Exercise description => Convert every line of the data below into a numbered list, omitting blank lines and leaving out the pictures.

Listed records =>
— START —
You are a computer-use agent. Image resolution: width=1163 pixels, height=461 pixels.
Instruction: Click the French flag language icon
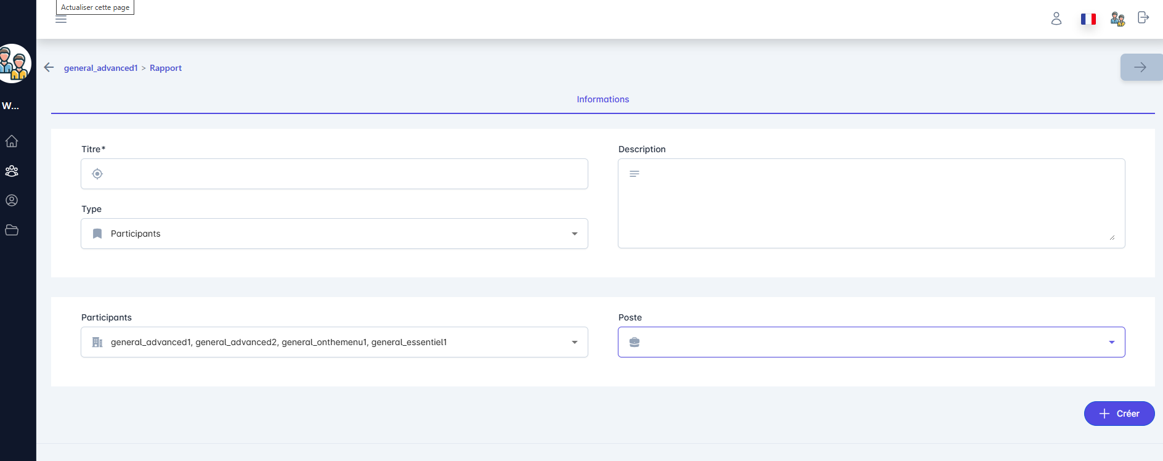click(x=1088, y=19)
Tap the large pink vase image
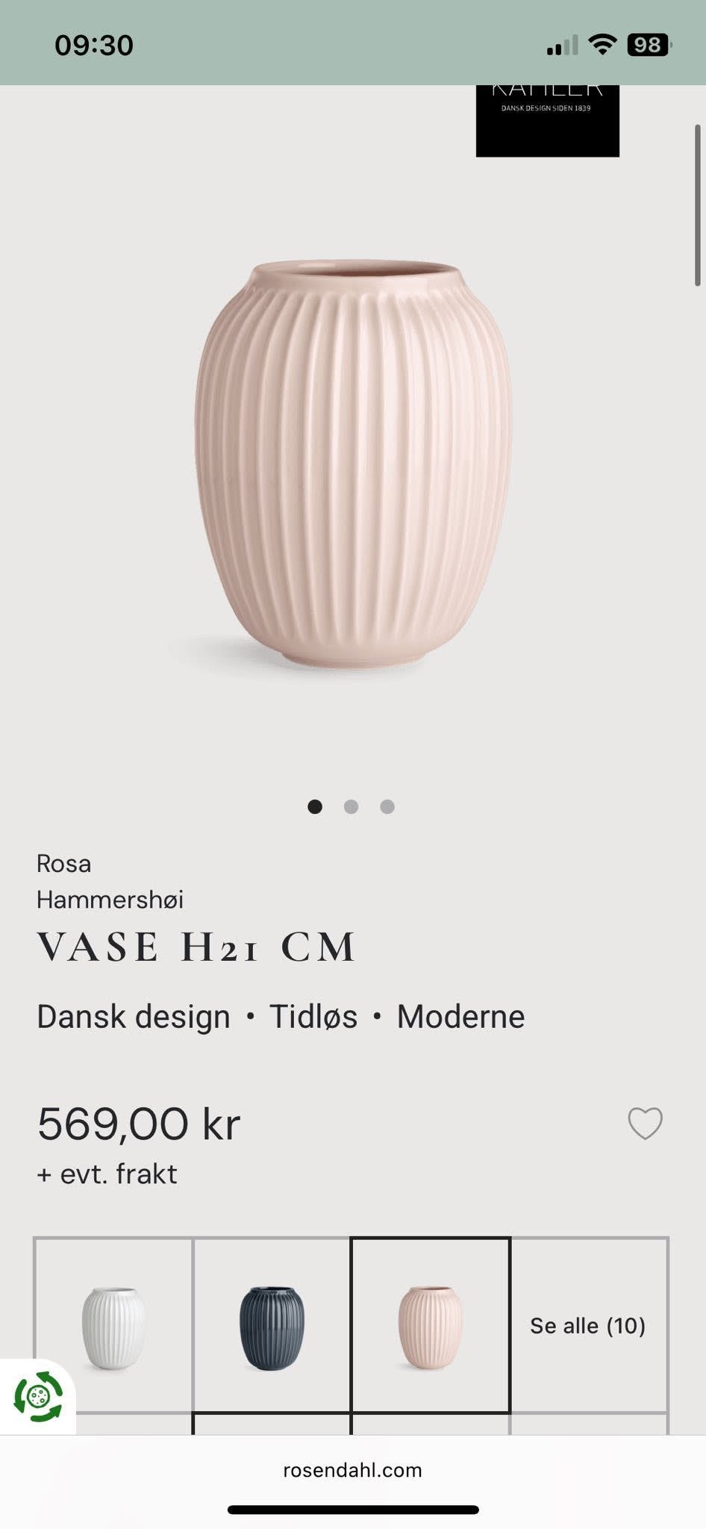 [353, 464]
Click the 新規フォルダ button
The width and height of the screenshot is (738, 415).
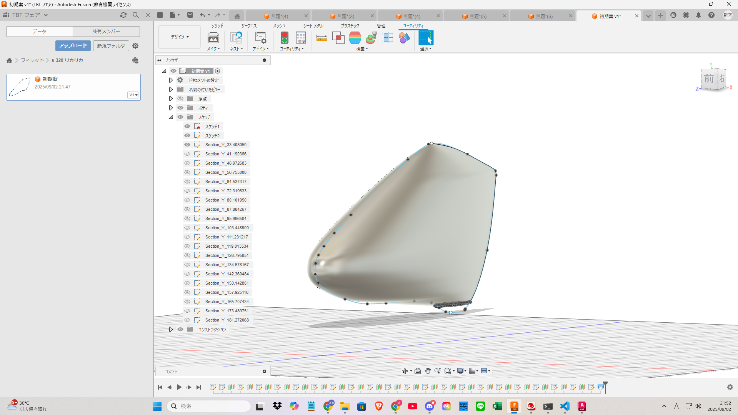click(x=111, y=46)
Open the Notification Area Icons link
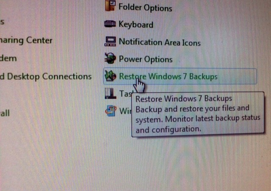Screen dimensions: 271x191 click(x=160, y=42)
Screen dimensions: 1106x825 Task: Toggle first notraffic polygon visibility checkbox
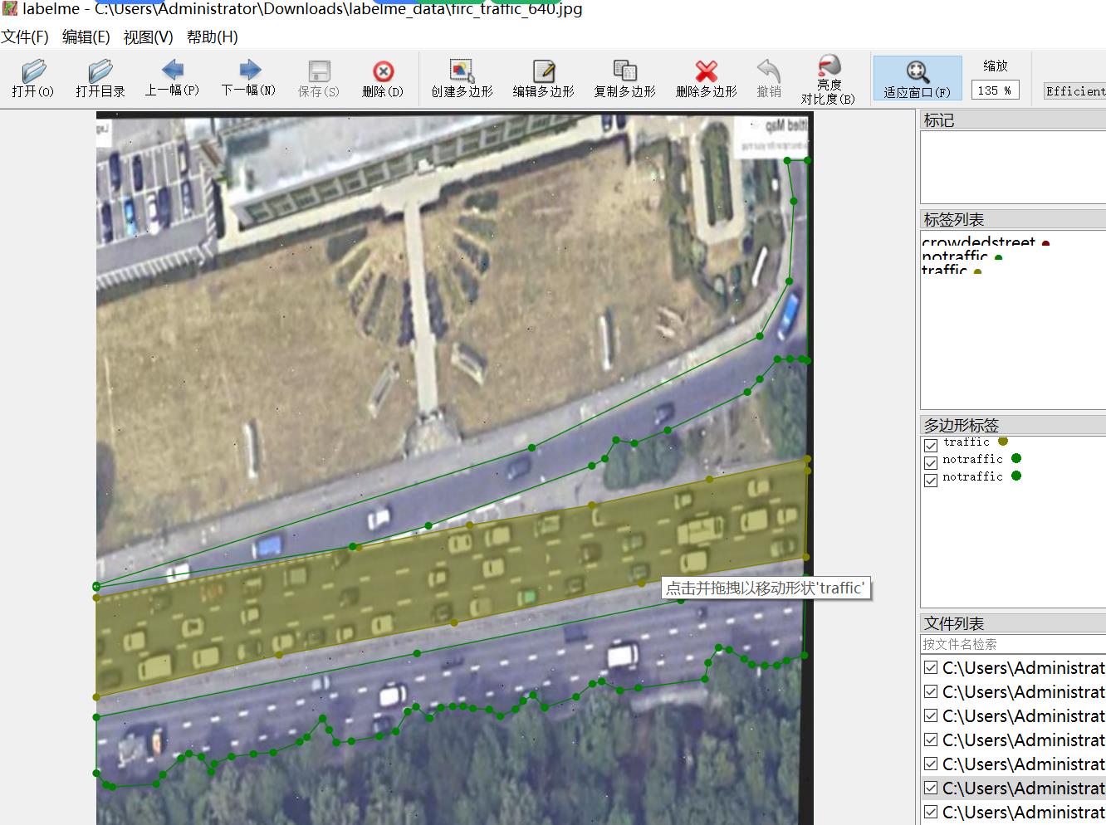pyautogui.click(x=931, y=462)
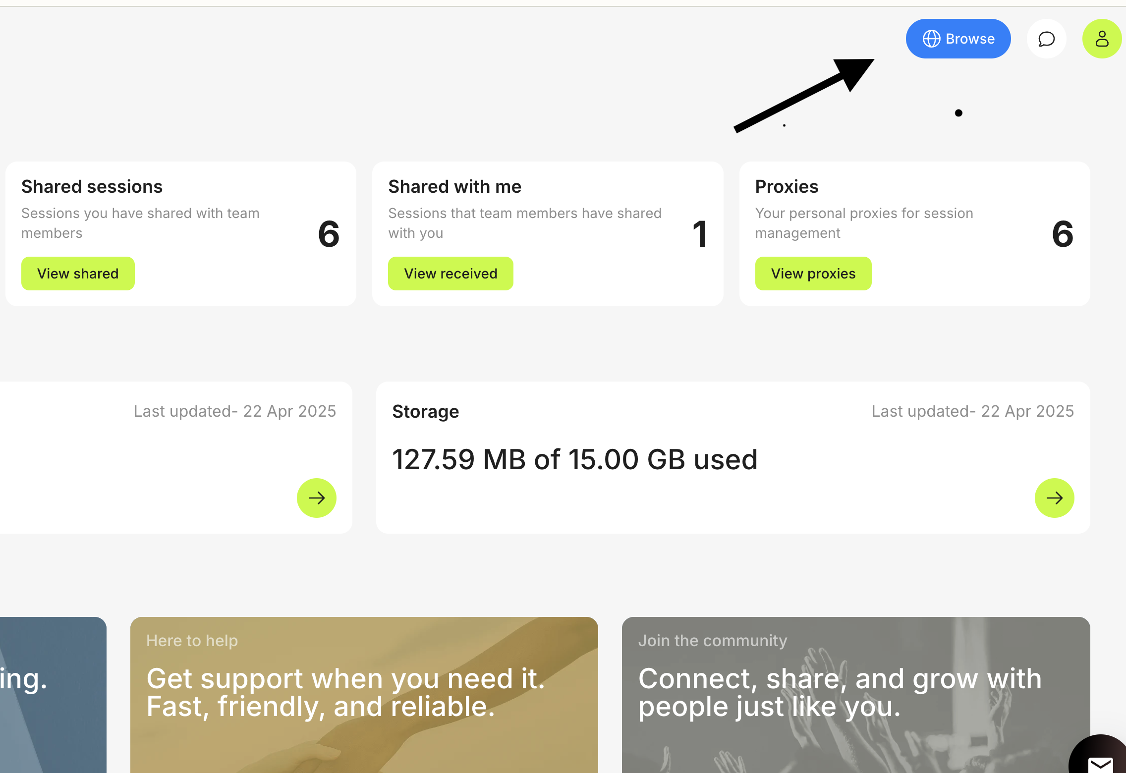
— END —
Task solution =>
1. You are a computer-use agent. Image resolution: width=1163 pixels, height=461 pixels.
2. Instruction: Click the French flag language icon
3. click(x=1088, y=19)
4. Tap the large pink vase image
5.  [353, 464]
6. Click the 新規フォルダ button
7. The width and height of the screenshot is (738, 415).
8. click(x=111, y=46)
9. Open the Notification Area Icons link
10. Screen dimensions: 271x191 click(x=160, y=42)
11. Screen dimensions: 1106x825 Task: Toggle first notraffic polygon visibility checkbox
12. pyautogui.click(x=931, y=462)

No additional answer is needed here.